### [Excerpted text]
++++++++

The framework of the multi-objective-analysis model

In the multi-objective model proposed in this paper, the main research subjects are fuel vehicles (\({N}_{1}\)), pure electric vehicles (\({N}_{2}\)), and plug-in hybrid vehicles (\({N}_{3}\)). Additionally, the air pollutants are selected as PM₁₀, SO₂, NO_X, and CO₂. This paper mainly studies the proportion of different types of vehicles, so make reasonable assumptions about the relevant basic situation of the vehicles industry:

Assumption 1

The charging of new energy vehicles will be supplied at full load, and there will be no power outage. Only the cost of electricity will be considered during the use of new energy vehicles, and not the cost of lack of electricity.

Assumption 2

The amount of new energy compared to the amount in the policy introduced by the government can be exceeded, but there should be no shortage phenomenon as much as possible.

Assumption 3

Under the energy internet, the supply ratio of thermal power, wind power, hydropower, photovoltaic, biomass power generation and other power generation types will remain unchanged, and all electricity for urban cars will be produced locally.

Assumption 4

The purchase cost and end-of-life cost of the car are fixed values, and the usage cost is fuzzy value, which is calculated in the model by using its mean value.

Assumption 5

The costs related to charging piles are all fixed values, and only the number of expansions of charging piles is considered.

3 Notations

To establish a mathematical model for the considered problem, decision variables used in the proposed model are provided in Table 1.

Table 1 Model variable description

3.1 Mathematical model

Based on the above analysis, the multi-objective optimization model is constructed as follows:

1. (1)

   Minimal atmospheric pollution emissions

   $$\mathrm{min}{f}_{1}\left({N}_{i}\right)=\sum_{j=1}^{n}\sum_{i=1}^{m}{a}_{ij}{N}_{i}+{\sum }_{j=1}^{n}{\sum }_{i=1}^{m}{e}_{ij}\left({N}_{i}{p}_{i}\times 365\times q\right)\times {10}^{-6}$$

   (1)
2. (2)

   Minimal cost

   $$\mathrm{min}{f}_{2}\left({N}_{i}\right)=\sum_{i=1}^{m}\left({b}_{i}+{\widetilde{d}}_{i}\right)*{N}_{i}+c\times \left({\sum }_{i=2}^{m}{N}_{i}-num\right)$$

   (2)

Among them, emission factors are used as indicators that best reflect the emission levels of motor vehicle pollutants. In 2000, a new round of motor vehicle emission standards was introduced in China (equivalent to Euro I), which basically adopted the European system (Cai & Xie, 2010). For the study of this system, the most widely used is the COPERT model to measure the motor vehicle emission factors, so this paper is also based on the data of this model to determine the emission factors of various motor vehicles. The average speed is used as a parameter in the model to measure the total pollutant emissions with the following equations (Xie et al., 2006).

++++++++

### [Supplied entries]
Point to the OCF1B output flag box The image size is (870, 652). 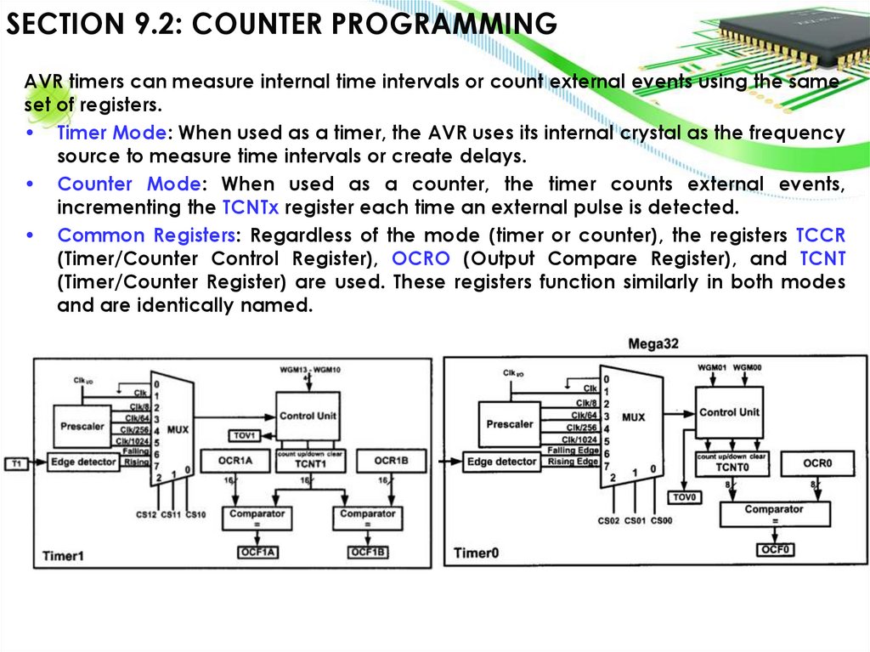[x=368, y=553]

++++++++

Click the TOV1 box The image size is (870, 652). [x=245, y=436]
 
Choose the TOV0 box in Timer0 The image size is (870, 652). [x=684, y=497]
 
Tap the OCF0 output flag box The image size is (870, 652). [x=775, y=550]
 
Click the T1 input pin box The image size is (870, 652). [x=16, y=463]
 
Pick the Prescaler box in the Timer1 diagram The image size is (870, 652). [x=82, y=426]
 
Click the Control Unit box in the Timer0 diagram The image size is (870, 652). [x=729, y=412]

++++++++

### [Task list]
- 1) From the passage on the multi-objective vehicle model, quote the portion starting at "The amount of" and ending at "piles is considered.".
- 2) Pick up the passage on the multi-objective vehicle model after its final sentence and keep writing it.

### [Answers to each task]
- 1)
The amount of new energy compared to the amount in the policy introduced by the government can be exceeded, but there should be no shortage phenomenon as much as possible.

Assumption 3

Under the energy internet, the supply ratio of thermal power, wind power, hydropower, photovoltaic, biomass power generation and other power generation types will remain unchanged, and all electricity for urban cars will be produced locally.

Assumption 4

The purchase cost and end-of-life cost of the car are fixed values, and the usage cost is fuzzy value, which is calculated in the model by using its mean value.

Assumption 5

The costs related to charging piles are all fixed values, and only the number of expansions of charging piles is considered.

- 2)
$$a_{ij} = A_{ij} \div N_{i}$$

(3)

$${A}_{ij}=\sum {N}_{i}\times {M}_{i}\times {E}_{ij}\times {10}^{-6}$$

(4)

$$q = \frac{1}{k}\left( {\sum _{{y = t}}^{k} \frac{{E_{{hy}} }}{{E_{y} }} \times 100\% } \right)$$

(5)

The relevant constraints of the model are as follows:

1. (1)

   The number of new energy vehicles constraint

   $${\sum }_{i=2}^{m}{N}_{i}\ge {G}_{1}$$

   (6)
2. (2)

   The proportion of fuel vehicles to the overall number of vehicles constraint

   $${N}_{1}\le {\sum }_{i=1}^{m}{N}_{i}\times x$$

   (7)
3. (3)

   Vehicle emission constraints

   $$\sum_{j=1}^{n}\sum_{i=1}^{m}{a}_{ij}{N}_{i}\le {G}_{2}$$

   (8)
4. (4)

   Number of cars constraint

   $${\sum }_{i=1}^{m}{N}_{i}\le {G}_{3}$$

   (9)
   $${\sum }_{i=1}^{m}{N}_{i}\ge {G}_{4}$$

   (10)

   where

   $${G}_{1}=G-{G}_{0}$$

   (11)
   $$G_{3} = \frac{1}{k} \times \left( {\sum _{{y = t}}^{k} \frac{{\sum _{{i = 1}}^{m} N_{{iy}} }}{{L_{y} }}} \right) \times L_{{2020}}$$

   (12)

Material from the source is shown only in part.